_OBJECTIVE:_ Return the lines from the line with "Task: Select the 文件压缩 compression tool" to the line with "(x=60, y=521)", copying them exactly.

Stored rows

········

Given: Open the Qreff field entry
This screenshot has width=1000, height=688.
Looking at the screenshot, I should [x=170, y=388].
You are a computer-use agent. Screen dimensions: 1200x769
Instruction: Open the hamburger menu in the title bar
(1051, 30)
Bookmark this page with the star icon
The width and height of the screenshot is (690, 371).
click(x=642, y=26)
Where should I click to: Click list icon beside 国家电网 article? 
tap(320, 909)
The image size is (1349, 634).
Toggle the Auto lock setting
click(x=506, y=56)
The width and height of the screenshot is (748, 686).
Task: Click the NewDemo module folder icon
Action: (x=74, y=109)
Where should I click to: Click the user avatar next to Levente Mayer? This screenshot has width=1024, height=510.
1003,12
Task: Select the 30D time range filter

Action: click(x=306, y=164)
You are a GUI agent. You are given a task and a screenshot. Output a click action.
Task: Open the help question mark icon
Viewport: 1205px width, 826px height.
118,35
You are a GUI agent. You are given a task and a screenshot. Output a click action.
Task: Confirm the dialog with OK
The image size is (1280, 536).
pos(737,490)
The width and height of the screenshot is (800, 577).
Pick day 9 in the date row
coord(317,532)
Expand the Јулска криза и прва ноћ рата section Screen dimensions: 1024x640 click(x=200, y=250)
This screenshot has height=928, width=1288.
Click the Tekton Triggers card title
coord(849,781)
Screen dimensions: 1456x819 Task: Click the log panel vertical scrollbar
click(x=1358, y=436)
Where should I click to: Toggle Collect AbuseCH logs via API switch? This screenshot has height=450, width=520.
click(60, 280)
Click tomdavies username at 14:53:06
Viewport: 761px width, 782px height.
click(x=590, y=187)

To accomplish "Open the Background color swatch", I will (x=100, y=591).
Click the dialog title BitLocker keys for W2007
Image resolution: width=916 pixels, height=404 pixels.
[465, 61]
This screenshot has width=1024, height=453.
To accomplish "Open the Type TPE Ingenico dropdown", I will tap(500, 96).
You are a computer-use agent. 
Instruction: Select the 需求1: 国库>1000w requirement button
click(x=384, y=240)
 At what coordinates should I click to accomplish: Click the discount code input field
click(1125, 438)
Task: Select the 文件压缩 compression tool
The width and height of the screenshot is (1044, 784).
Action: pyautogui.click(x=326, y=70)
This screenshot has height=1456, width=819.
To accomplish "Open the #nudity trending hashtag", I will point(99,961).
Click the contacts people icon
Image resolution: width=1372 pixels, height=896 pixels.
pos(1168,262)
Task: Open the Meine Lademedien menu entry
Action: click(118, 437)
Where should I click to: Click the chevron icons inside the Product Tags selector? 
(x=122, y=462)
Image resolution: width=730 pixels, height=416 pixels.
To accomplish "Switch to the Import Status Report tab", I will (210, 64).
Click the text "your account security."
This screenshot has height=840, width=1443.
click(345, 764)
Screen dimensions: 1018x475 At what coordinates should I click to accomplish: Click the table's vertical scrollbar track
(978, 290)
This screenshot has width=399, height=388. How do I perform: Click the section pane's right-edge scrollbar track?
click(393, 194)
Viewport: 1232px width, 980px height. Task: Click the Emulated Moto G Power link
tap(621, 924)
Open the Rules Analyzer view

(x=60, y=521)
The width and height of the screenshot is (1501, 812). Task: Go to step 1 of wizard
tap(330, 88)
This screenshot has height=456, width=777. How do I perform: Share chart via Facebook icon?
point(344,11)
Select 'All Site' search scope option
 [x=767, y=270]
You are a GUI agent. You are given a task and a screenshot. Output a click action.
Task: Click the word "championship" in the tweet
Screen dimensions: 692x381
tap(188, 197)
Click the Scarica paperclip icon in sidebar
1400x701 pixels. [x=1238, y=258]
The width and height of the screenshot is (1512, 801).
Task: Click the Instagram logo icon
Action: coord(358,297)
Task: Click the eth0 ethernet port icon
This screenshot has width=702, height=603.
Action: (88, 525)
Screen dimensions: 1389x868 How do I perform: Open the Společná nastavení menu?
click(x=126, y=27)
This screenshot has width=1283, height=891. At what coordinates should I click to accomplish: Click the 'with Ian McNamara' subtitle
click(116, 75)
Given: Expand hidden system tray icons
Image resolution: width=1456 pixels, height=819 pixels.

········

_ANSWER TO THIS PROBLEM:_
Task: Select the 文件压缩 compression tool
The width and height of the screenshot is (1044, 784).
Action: pyautogui.click(x=326, y=70)
This screenshot has height=1456, width=819.
To accomplish "Open the #nudity trending hashtag", I will point(99,961).
Click the contacts people icon
Image resolution: width=1372 pixels, height=896 pixels.
pos(1168,262)
Task: Open the Meine Lademedien menu entry
Action: click(118, 437)
Where should I click to: Click the chevron icons inside the Product Tags selector? 
(x=122, y=462)
Image resolution: width=730 pixels, height=416 pixels.
To accomplish "Switch to the Import Status Report tab", I will (210, 64).
Click the text "your account security."
This screenshot has height=840, width=1443.
click(345, 764)
Screen dimensions: 1018x475 At what coordinates should I click to accomplish: Click the table's vertical scrollbar track
(978, 290)
This screenshot has width=399, height=388. How do I perform: Click the section pane's right-edge scrollbar track?
click(393, 194)
Viewport: 1232px width, 980px height. Task: Click the Emulated Moto G Power link
tap(621, 924)
Open the Rules Analyzer view

(x=60, y=521)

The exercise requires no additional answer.